State preparation The initial state of the system is: : |\Psi_0\rangle = |0\rangle^{\otimes n}|\psi\rangle , where |\psi\rangle is the m-qubit state that evolves through U. We first apply the
n-qubit Hadamard gate operation H^{\otimes n} on the first register, which produces the state:|\Psi_1\rangle = (H^{\otimes n}\otimes I_m)|\Psi_0\rangle = \frac{1}{2^{\frac{n}{2}}}(|0\rangle + |1\rangle)^{\otimes n}|\psi\rangle = \frac{1}{2^{n/2}} \sum_{j = 0}^{2^n - 1} |j\rangle |\psi\rangle.Note that here we are switching between binary and n-ary representation for the n-qubit register: the ket |j\rangle on the right-hand side is shorthand for the n-qubit state |j\rangle\equiv \bigotimes_{\ell=0}^{n-1} |j_\ell\rangle, where j=\sum_{\ell=0}^{n-1} j_\ell 2^\ell is the binary decomposition of j.
Controlled-U operations This state |\Psi_1\rangle is then evolved through the controlled-unitary evolution U_C whose action can be written as U_C(|k\rangle\otimes|\psi\rangle) = |k\rangle\otimes( U^{k}|\psi\rangle), for all k=0,...,2^n-1. This evolution can also be written concisely asU_C = \sum_{k=0}^{2^n-1} |k\rangle\!\langle k|\otimes U^k, which highlights its controlled nature: it applies U^k to the second register conditionally to the first register being |k\rangle.
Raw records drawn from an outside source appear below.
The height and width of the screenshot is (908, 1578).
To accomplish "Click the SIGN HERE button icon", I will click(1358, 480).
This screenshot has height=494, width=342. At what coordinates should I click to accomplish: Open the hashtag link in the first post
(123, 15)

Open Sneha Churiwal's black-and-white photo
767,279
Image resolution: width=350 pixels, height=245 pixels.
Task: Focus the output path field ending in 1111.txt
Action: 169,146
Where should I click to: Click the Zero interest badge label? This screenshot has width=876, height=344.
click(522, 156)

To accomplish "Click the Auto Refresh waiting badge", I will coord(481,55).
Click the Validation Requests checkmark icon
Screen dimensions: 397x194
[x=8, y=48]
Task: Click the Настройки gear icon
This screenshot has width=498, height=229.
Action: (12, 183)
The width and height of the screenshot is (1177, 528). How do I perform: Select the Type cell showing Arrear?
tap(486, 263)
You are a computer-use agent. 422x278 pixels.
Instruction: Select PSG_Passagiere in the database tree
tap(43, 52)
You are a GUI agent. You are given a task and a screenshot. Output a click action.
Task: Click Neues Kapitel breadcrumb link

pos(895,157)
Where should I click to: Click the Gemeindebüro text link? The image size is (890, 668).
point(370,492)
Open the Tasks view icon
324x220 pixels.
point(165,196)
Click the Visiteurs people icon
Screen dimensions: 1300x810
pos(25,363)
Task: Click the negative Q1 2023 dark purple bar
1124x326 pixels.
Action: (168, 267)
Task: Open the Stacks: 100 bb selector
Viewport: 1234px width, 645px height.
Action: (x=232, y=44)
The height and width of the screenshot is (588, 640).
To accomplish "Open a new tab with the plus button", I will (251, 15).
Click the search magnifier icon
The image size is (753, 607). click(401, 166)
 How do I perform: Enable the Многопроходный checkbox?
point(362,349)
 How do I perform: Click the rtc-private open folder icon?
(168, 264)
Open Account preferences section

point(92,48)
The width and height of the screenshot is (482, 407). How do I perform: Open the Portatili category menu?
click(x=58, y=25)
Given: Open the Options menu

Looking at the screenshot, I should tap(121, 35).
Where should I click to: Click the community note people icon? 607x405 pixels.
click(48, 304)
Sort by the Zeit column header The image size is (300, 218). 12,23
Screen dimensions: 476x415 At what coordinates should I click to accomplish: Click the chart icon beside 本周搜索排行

Remembering the eigenvalue condition holding for |\psi\rangle, applying U_C to |\Psi_1\rangle thus gives|\Psi_2\rangle \equiv U_C|\Psi_1\rangle = \left(\frac{1}{2^{n/2}}\sum_{k=0}^{2^n-1} e^{2\pi i \theta k}|k\rangle\right)\otimes |\psi\rangle, where we used U^{k}| \psi\rangle = e^{ 2\pi i k\theta}|\psi \rangle. To show that U_C can also be implemented efficiently, observe that we can write U_C = \prod_{\ell=0}^{n-1} C_\ell(U^{2^\ell}), where C_\ell(U^{2^\ell}) denotes the operation of applying U^{2^\ell} to the second register conditionally to the \ell-th qubit of the first register being |1\rangle. Formally, these gates can be characterized by their action asC_\ell(U^k) (|j\rangle\otimes |\psi\rangle) = |j\rangle\otimes ( U^{j_\ell k}|\psi\rangle).This equation can be interpreted as saying that the state is left unchanged when j_\ell=0, that is, when the \ell-th qubit is |0\rangle, while the gate U^k is applied to the second register when the \ell-th qubit is |1\rangle. The composition of these controlled-gates thus gives\prod_{\ell=0}^{n-1} C_\ell(U^{2^\ell})(|j\rangle\otimes|\psi\rangle) = |j\rangle\otimes\left(U^{\sum_{\ell=0}^{n-1} j_\ell 2^\ell} |\psi\rangle\right)= U_C \left( |j\rangle\otimes |\psi\rangle\right), with the last step directly following from the binary decomposition j=\sum_{\ell=0}^{n-1} j_\ell 2^\ell. From this point onwards, the second register is left untouched, and thus it is convenient to write |\Psi_2\rangle=|\tilde\Psi_2\rangle\otimes|\psi\rangle, with |\tilde\Psi_2\rangle the state of the n-qubit register, which is the only one we need to consider for the rest of the algorithm.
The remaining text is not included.